Durante una visita al museo Louvre-Lens el jueves 27 de marzo, la ministra de Cultura, Rachida Dati, anunció un aumento de la financiación estatal, elevándola a 500.000 euros anuales, frente a los 300.000 euros anteriores. Este aumento pretende compensar el déficit sin precedentes de 1,13 millones de euros previsto para el museo en 2024, consecuencia de la crisis energética y la disminución del número de visitantes. Paralelamente, la región de Hauts-de-France, el departamento de Pas-de-Calais y la comunidad urbana de Lens-Liévin se han comprometido a aumentar su apoyo global en 200.000 euros.
Un museo icónico en busca del equilibrio
Doce años después de su apertura, el Louvre-Lens atraviesa el período financiero más delicado de su historia.
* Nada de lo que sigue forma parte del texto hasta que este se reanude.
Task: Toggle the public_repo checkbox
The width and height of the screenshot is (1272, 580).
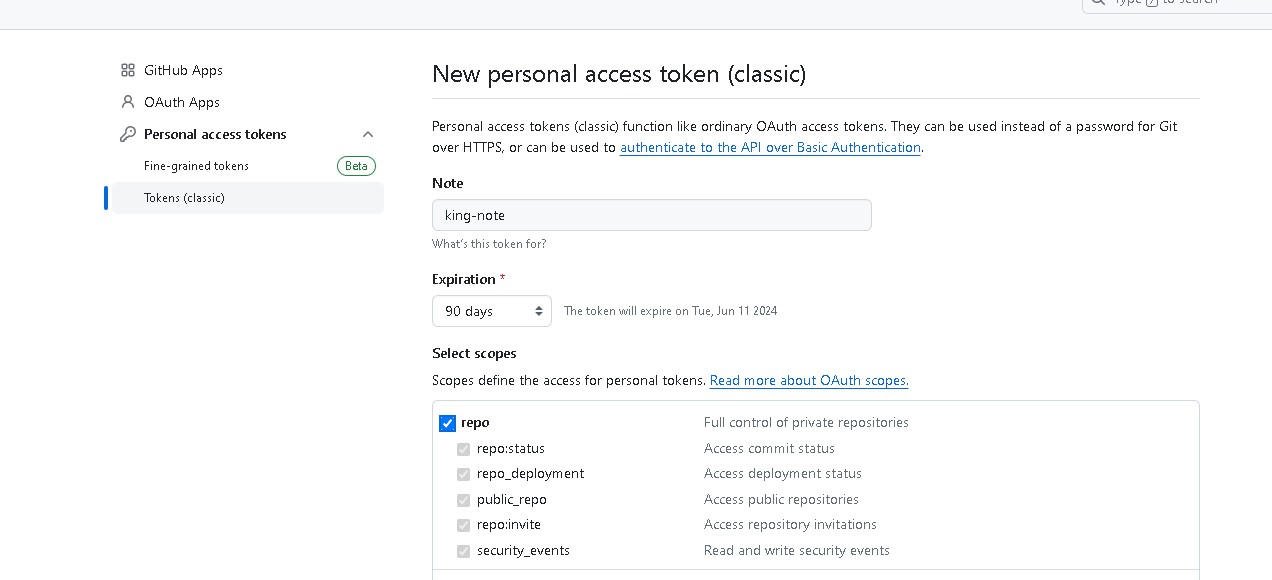Action: pyautogui.click(x=463, y=500)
Su presupuesto anual de 15 millones de euros depende en gran medida de la región (10 millones de euros), complementado con contribuciones del departamento y el área metropolitana (2,5 millones de euros). Ante el aumento vertiginoso de los costes operativos, el museo temía la retirada del apoyo de las autoridades locales, sujetas a limitaciones presupuestarias. El anuncio de este aumento de apoyo, formalizado mediante una carta de compromiso entre el Estado y la Región, se presenta como una respuesta conjunta para preservar esta institución cultural estratégica.
Rachida Dati aprovechó esta visita para firmar un nuevo acuerdo de colaboración con la región de Hauts-de-France, destinado a fortalecer la cooperación cultural. Su objetivo es convertir la cultura en un motor de desarrollo e influencia regional, y reiteró su compromiso de mantener los presupuestos asignados al sector. Para el Louvre-Lens, este anuncio representa un respiro bienvenido y una sólida señal política, ya que el museo sigue siendo un símbolo de la descentralización cultural.